As I mentioned in my previous post, some people who have POTS, also have Ehlers- Danlos Syndrome. Here is a little more information on EDS:
Ehlers-Danlos Syndrome is a connective tissue disorder in which EDS sufferers have excessive connective tissue in their blood vessels. This allows the vessels to distend and blood to pool in the legs. The effects range from unstable joints to life threatening complications. There are several different types of EDS, but three primary types.
The classical form of EDS includes types I and II, which is characterized by hyperextensible (soft & stretchy) skin, bruising, difficult wound healing, thin scars, and hypermobile joints (double jointed).
Type III is characterized by stretchy and soft skin, normal scar formation, and hyperflexable. They tend to be pale, female, blonde haired, and blue eyed. Those with any type of EDS have been observed to have delayed gastric emptying, mitral valve prolapse, joint dislocations, and chronic pain (Especially Type III).

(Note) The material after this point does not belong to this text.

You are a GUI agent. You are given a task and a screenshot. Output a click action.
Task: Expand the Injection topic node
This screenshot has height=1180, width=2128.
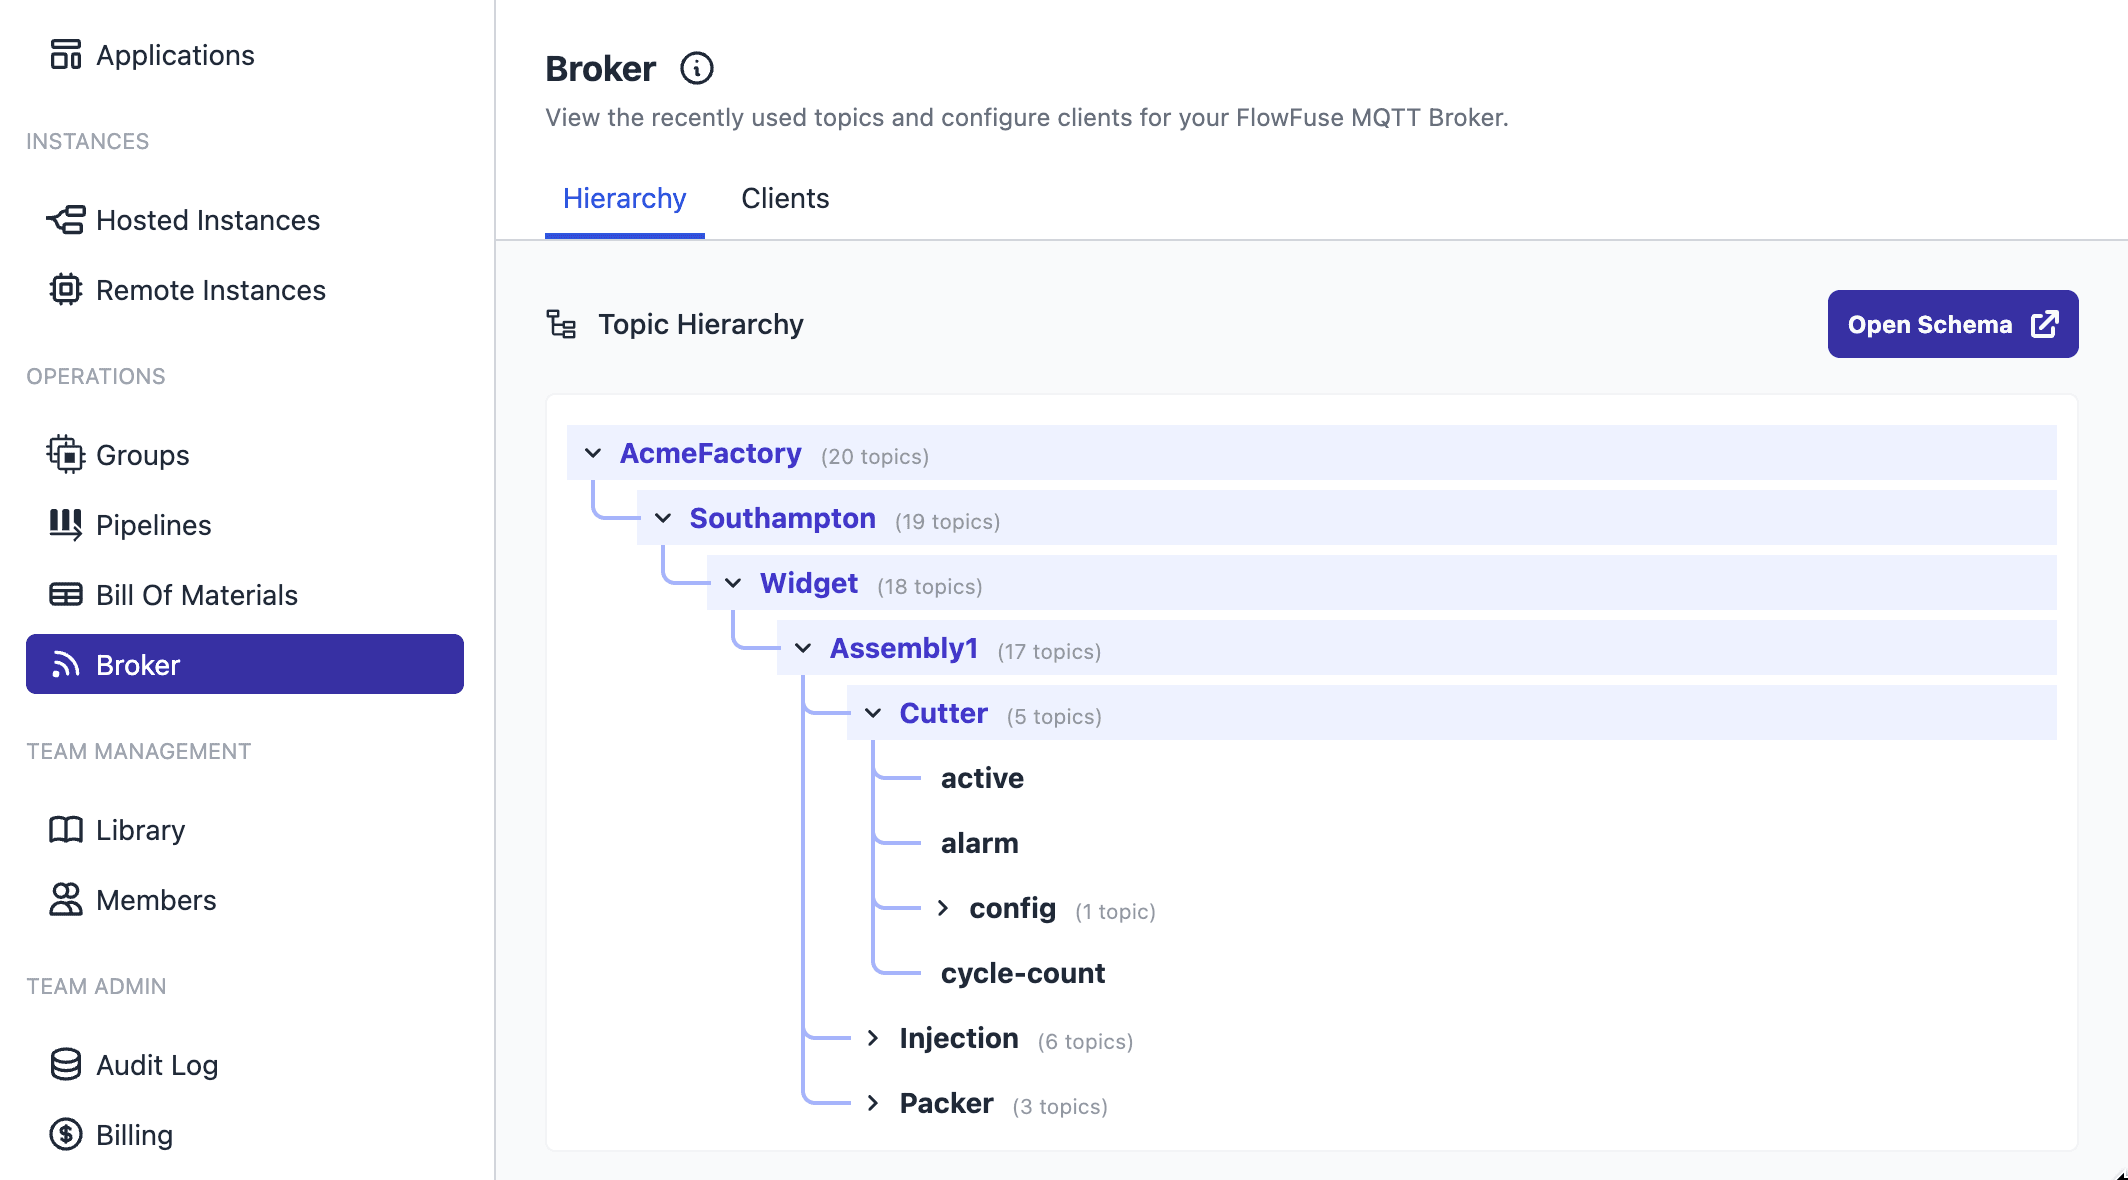point(872,1038)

Another condition closely related to EDS III, is joint hypermobility syndrome. Almost 80% of these patients showed dysautonomic symptoms. Also, they also tend to have fatigue, anxiety, migraines, flushing, night sweats, and sleep disturbances. Type III or JHS describes me perfectly even though I have never been diagnosed with EDS or JHS.

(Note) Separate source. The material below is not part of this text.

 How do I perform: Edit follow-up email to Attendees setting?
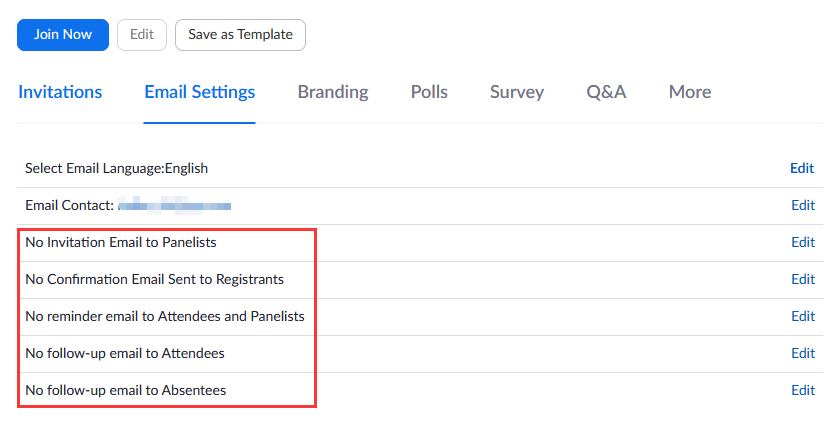(803, 353)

The combined prevalence of all types of this condition may be about 1 in 5,000 individuals worldwide. The hypermobility and classic forms are most common; the hypermobility type may affect as many as 1 in 10,000 to 15,000 people, while the classic type probably occurs in 1 in 20,000 to 40,000 people.
Other forms of Ehlers-Danlos syndrome are very rare. About 30 cases of the arthrochalasia type and fewer than 60 cases of the kyphoscoliosis type have been reported worldwide. About a dozen infants and children with the dermatosparaxis type have been described. The vascular type is also rare; estimates vary widely, but the condition may affect about 1 in 250,000 people.